#### Text provided:
Announcing Megaparsec

Hello!

I’d like to announce the release of Megaparsec, a fork of Parsec that has been in the works for the past 2 months. There’s a lot of improvements and bugfixes under the hood – as well as a new test suite with 128 Quickcheck tests covering 80% of code (Parsec has only 3 tests, by the way) – but first I’d like to explain why a fork was needed, since forking a popular library is a pretty drastic measure and should be accompanied by an explanation. (A disclaimer: I’ve been given permission to announce the library, but I’m neither the author nor an expert on parsing.)

Some links:

If you ever had any ideas about what Parsec should’ve done differently, or what amazing new combinators it should include, etc., post your ideas here: https://github.com/mrkkrp/megaparsec/issues.

Why fork Parsec instead of writing a new library

There are many parsing libraries on Hackage; Parsec was one of the first to appear, and it’s still the one that is recommended to beginners when they ask about doing parsing in Haskell. Most other libraries aren’t exactly trying to compete with Parsec – instead they explore new directions.

Like it or not, it remains a fact that a lot of people are being recommended Parsec, a lot of people are using Parsec, and a lot of people will probably continue to use Parsec since there’s no clear alternative to it. Writing a new and different library probably won’t change it. Even new and similar libraries (trifecta and attoparsec are similar enough) haven’t removed the need for Parsec, only mitigated it somewhat. Perhaps one day trifecta or something else will completely replace Parsec, but right now we still have to put up with Parsec. So, what we need (or at least what would be nice to have) is simply a better Parsec.

#### Objective:
Copy the Megaparsec announcement word for word, starting with "I’d like to announce" and going on through "ideas here: https://github.com/mrkkrp/megaparsec/issues.".

#### Given information:
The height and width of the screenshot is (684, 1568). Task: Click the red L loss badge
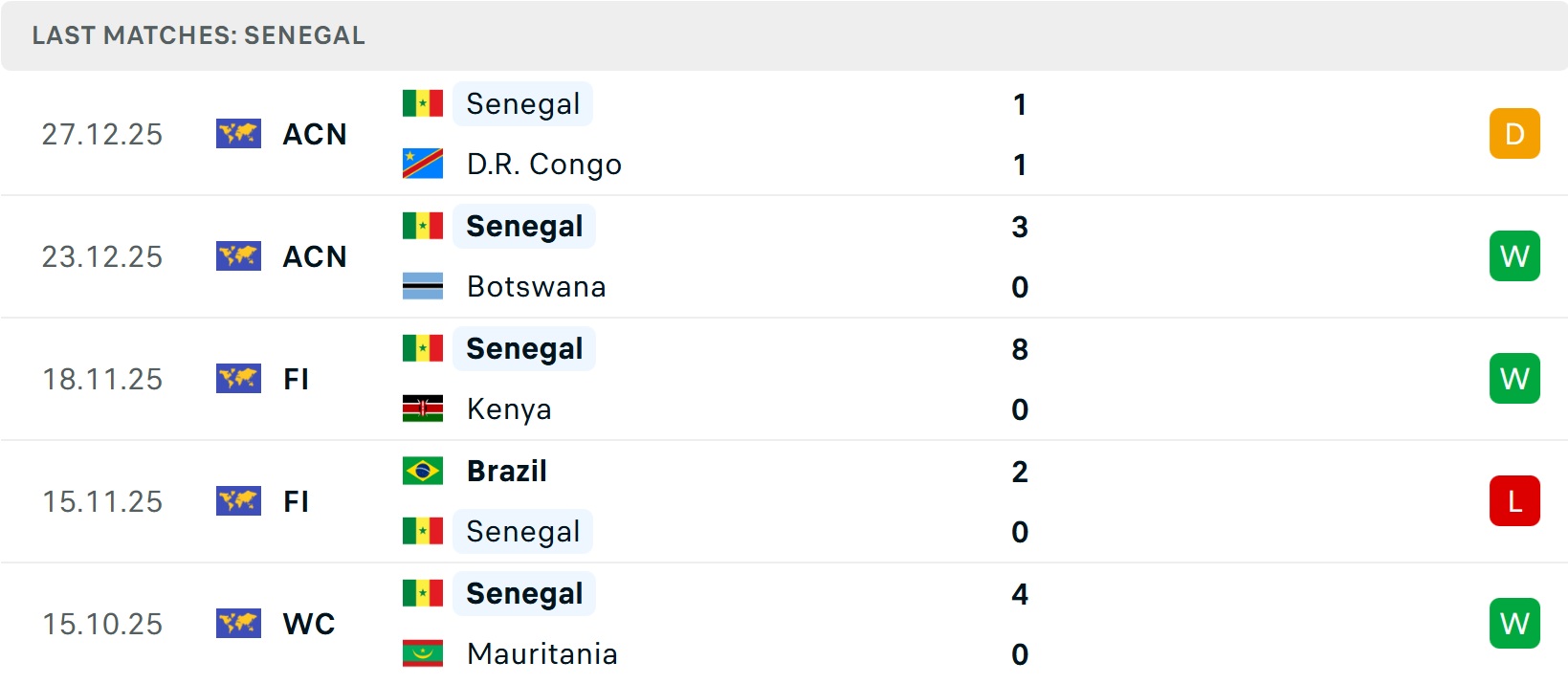(x=1513, y=501)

#### Result of this exercise:
I’d like to announce the release of Megaparsec, a fork of Parsec that has been in the works for the past 2 months. There’s a lot of improvements and bugfixes under the hood – as well as a new test suite with 128 Quickcheck tests covering 80% of code (Parsec has only 3 tests, by the way) – but first I’d like to explain why a fork was needed, since forking a popular library is a pretty drastic measure and should be accompanied by an explanation. (A disclaimer: I’ve been given permission to announce the library, but I’m neither the author nor an expert on parsing.)

Some links:

If you ever had any ideas about what Parsec should’ve done differently, or what amazing new combinators it should include, etc., post your ideas here: https://github.com/mrkkrp/megaparsec/issues.